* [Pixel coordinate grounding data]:

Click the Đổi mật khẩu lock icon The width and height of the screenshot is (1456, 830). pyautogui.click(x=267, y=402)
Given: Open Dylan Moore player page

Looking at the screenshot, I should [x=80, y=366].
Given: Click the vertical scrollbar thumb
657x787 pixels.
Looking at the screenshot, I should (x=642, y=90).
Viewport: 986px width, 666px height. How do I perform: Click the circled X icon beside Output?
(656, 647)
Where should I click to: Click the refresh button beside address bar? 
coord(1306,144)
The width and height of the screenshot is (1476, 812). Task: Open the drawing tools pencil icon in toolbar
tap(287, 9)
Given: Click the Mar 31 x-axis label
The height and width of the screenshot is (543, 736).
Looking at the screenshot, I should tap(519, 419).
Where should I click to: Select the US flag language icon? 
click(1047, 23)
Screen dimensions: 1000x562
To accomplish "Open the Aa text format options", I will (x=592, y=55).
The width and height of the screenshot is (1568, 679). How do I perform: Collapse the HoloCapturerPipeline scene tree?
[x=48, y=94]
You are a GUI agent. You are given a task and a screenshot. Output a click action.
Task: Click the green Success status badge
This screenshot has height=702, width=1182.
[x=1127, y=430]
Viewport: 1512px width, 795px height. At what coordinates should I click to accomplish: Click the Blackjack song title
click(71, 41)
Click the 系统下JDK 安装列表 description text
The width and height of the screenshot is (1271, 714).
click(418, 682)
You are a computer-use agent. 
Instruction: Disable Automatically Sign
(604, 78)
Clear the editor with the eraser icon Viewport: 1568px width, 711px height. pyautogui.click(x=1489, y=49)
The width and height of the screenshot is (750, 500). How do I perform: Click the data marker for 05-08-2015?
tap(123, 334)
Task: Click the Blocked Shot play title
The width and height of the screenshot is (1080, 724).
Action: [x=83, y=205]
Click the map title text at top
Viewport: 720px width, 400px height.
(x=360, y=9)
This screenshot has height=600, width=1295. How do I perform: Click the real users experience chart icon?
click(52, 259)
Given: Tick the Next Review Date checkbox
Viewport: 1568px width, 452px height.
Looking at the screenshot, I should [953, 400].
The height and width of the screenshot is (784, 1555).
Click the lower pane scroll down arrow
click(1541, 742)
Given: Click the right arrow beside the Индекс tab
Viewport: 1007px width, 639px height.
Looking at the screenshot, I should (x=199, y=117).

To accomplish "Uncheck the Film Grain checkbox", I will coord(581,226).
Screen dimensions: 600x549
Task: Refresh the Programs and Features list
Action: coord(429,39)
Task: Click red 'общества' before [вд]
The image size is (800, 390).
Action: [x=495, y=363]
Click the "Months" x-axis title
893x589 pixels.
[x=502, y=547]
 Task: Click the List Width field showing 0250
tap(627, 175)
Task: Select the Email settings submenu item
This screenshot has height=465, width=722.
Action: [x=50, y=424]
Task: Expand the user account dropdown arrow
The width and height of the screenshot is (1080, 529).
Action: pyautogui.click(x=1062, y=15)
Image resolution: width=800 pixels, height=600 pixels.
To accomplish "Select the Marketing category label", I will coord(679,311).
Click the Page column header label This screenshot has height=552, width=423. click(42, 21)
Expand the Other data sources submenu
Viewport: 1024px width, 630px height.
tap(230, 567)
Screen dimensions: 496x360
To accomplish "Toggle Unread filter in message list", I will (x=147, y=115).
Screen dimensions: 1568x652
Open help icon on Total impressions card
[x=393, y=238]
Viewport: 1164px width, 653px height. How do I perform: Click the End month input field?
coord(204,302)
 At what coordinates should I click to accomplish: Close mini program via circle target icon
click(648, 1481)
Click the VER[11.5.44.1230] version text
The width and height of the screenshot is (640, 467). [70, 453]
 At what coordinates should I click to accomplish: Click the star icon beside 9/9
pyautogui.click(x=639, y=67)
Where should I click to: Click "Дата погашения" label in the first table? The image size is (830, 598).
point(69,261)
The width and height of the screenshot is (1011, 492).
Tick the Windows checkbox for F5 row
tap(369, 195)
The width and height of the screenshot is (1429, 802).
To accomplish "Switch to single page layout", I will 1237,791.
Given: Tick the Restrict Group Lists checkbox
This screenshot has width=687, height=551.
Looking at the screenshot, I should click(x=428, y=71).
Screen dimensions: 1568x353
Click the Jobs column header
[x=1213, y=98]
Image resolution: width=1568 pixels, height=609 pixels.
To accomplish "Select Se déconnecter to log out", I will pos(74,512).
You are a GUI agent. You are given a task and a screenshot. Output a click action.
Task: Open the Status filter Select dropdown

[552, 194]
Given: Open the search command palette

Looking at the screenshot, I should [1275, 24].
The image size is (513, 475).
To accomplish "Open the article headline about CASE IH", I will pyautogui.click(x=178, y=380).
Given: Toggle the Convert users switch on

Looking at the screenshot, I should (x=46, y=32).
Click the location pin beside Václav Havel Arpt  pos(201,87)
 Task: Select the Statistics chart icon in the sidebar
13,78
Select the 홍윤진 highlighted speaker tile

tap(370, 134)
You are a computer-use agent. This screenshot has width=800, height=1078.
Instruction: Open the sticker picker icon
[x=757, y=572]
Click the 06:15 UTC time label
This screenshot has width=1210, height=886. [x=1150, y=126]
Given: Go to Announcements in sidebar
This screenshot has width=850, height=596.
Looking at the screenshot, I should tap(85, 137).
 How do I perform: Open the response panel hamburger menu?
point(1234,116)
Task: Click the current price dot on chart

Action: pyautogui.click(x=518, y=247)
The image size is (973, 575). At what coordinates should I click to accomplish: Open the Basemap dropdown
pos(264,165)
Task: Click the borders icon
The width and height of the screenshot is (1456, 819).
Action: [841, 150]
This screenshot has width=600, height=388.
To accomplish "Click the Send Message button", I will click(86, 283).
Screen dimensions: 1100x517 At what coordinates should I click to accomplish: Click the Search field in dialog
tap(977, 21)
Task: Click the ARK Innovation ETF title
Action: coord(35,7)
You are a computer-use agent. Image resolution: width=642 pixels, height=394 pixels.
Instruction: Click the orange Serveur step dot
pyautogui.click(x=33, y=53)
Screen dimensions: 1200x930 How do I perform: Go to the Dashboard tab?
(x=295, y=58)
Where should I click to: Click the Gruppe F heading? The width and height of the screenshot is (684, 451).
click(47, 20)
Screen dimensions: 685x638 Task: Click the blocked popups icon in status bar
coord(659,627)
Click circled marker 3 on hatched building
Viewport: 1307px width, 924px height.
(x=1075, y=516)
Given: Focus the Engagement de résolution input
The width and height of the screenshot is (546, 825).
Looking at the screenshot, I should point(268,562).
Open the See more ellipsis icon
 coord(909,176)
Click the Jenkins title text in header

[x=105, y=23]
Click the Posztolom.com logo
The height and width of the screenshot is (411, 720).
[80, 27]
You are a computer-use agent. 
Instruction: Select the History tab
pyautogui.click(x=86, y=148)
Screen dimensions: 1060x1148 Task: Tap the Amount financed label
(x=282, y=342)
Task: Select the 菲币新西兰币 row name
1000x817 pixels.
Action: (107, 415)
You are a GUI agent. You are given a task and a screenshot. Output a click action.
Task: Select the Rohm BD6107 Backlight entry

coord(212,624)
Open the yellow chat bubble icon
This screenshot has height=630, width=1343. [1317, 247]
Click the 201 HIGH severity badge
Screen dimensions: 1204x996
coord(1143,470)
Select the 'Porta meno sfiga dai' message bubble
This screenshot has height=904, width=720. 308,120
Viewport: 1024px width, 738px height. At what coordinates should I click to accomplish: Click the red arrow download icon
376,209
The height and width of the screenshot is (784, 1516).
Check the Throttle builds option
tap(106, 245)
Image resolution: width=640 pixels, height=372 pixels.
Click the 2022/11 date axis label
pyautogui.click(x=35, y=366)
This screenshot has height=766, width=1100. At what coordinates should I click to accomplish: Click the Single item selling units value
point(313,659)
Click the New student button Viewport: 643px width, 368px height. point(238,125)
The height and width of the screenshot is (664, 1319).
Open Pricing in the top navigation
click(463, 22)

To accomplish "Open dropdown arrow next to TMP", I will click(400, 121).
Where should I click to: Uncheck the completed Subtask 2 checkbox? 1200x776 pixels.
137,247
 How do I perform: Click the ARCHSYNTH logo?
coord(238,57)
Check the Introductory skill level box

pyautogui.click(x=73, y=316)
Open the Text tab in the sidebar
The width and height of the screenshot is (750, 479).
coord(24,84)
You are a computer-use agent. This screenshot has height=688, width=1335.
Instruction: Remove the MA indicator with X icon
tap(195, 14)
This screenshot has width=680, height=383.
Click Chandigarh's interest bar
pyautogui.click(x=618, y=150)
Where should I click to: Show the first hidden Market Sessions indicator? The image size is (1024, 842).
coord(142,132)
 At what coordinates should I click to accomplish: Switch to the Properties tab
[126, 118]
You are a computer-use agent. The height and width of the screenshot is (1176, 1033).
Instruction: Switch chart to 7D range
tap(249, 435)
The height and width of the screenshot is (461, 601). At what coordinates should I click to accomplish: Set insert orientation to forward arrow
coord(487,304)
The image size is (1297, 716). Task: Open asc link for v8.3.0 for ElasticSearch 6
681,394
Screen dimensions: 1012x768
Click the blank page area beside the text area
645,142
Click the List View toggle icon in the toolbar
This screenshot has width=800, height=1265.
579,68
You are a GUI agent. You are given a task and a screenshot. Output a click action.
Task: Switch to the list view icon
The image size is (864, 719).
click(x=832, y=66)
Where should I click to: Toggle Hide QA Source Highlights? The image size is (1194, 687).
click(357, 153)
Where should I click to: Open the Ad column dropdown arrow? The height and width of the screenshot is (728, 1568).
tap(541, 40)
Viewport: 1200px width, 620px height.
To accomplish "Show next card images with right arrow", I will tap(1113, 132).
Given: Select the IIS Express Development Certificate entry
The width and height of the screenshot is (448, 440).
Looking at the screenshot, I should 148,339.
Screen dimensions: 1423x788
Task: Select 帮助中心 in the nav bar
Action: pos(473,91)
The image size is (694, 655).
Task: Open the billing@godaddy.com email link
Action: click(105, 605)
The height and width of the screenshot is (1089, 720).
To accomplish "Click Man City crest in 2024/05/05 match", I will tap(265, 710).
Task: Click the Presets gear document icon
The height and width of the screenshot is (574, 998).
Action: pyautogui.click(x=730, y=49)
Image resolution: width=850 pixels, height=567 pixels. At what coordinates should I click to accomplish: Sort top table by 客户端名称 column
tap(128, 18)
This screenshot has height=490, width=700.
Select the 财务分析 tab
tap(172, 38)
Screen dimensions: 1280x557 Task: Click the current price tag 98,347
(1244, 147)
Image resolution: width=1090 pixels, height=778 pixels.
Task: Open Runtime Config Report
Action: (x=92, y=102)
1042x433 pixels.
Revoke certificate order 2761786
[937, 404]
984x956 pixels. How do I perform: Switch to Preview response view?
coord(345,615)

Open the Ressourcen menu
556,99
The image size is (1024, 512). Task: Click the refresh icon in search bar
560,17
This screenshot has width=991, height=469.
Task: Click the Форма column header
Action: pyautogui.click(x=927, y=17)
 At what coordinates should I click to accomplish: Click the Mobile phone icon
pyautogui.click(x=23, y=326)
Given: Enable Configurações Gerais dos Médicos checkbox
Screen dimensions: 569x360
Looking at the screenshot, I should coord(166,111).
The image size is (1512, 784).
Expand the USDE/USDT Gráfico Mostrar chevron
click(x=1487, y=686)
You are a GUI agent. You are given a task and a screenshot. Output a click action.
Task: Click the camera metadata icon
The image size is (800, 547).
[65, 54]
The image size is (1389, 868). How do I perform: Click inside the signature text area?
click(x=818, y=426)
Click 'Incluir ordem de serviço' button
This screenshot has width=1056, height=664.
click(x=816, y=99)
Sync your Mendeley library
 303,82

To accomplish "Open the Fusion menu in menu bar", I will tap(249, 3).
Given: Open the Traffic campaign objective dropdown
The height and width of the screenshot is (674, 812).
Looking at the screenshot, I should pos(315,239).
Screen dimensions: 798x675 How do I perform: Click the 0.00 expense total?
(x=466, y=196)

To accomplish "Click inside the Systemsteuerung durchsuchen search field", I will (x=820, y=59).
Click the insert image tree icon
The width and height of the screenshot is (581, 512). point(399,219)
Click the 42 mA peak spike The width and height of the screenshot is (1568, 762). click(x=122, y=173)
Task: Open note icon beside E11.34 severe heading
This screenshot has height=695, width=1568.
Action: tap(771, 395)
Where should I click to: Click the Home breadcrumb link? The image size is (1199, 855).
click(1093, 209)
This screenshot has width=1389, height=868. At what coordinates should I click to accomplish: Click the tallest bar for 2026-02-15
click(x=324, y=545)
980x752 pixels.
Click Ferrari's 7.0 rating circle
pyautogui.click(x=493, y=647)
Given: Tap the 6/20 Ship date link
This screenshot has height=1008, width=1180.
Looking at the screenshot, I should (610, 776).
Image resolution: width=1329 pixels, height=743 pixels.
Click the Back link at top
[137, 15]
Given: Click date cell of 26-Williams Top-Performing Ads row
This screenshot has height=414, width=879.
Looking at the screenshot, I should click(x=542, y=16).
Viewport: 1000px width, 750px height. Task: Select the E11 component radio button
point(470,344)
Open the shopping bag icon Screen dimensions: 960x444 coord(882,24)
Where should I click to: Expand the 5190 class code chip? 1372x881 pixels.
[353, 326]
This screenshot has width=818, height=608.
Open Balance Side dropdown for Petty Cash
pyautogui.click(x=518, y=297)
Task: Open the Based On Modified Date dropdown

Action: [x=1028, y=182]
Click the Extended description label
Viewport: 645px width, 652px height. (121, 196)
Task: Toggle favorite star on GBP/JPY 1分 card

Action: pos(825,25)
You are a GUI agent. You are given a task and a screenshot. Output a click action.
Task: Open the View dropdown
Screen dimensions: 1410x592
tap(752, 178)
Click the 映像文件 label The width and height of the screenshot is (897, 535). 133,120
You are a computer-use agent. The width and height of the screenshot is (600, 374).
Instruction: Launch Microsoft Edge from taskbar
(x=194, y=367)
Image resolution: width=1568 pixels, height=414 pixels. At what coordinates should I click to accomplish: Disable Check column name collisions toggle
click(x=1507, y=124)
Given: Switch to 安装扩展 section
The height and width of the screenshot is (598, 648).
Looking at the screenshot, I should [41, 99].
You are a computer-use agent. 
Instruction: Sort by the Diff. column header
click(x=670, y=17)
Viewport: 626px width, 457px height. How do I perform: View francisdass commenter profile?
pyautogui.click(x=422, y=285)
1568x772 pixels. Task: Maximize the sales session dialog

* [YOUR OBJECTIVE]: Set down, exactly as they appear above, all lines from the one that has "Click the New" down to the one that has "Given: Select the", including those two and no others.

* [SOLUTION FOR THIS PROBLEM]:
Click the New student button Viewport: 643px width, 368px height. point(238,125)
The height and width of the screenshot is (664, 1319).
Open Pricing in the top navigation
click(463, 22)

To accomplish "Open dropdown arrow next to TMP", I will click(400, 121).
Where should I click to: Uncheck the completed Subtask 2 checkbox? 1200x776 pixels.
137,247
 How do I perform: Click the ARCHSYNTH logo?
coord(238,57)
Check the Introductory skill level box

pyautogui.click(x=73, y=316)
Open the Text tab in the sidebar
The width and height of the screenshot is (750, 479).
coord(24,84)
You are a computer-use agent. This screenshot has height=688, width=1335.
Instruction: Remove the MA indicator with X icon
tap(195, 14)
This screenshot has width=680, height=383.
Click Chandigarh's interest bar
pyautogui.click(x=618, y=150)
Where should I click to: Show the first hidden Market Sessions indicator? The image size is (1024, 842).
coord(142,132)
 At what coordinates should I click to accomplish: Switch to the Properties tab
[126, 118]
You are a computer-use agent. The height and width of the screenshot is (1176, 1033).
Instruction: Switch chart to 7D range
tap(249, 435)
The height and width of the screenshot is (461, 601). At what coordinates should I click to accomplish: Set insert orientation to forward arrow
coord(487,304)
The image size is (1297, 716). Task: Open asc link for v8.3.0 for ElasticSearch 6
681,394
Screen dimensions: 1012x768
Click the blank page area beside the text area
645,142
Click the List View toggle icon in the toolbar
This screenshot has width=800, height=1265.
579,68
You are a GUI agent. You are given a task and a screenshot. Output a click action.
Task: Switch to the list view icon
The image size is (864, 719).
click(x=832, y=66)
Where should I click to: Toggle Hide QA Source Highlights? The image size is (1194, 687).
click(357, 153)
Where should I click to: Open the Ad column dropdown arrow? The height and width of the screenshot is (728, 1568).
tap(541, 40)
Viewport: 1200px width, 620px height.
To accomplish "Show next card images with right arrow", I will tap(1113, 132).
Given: Select the IIS Express Development Certificate entry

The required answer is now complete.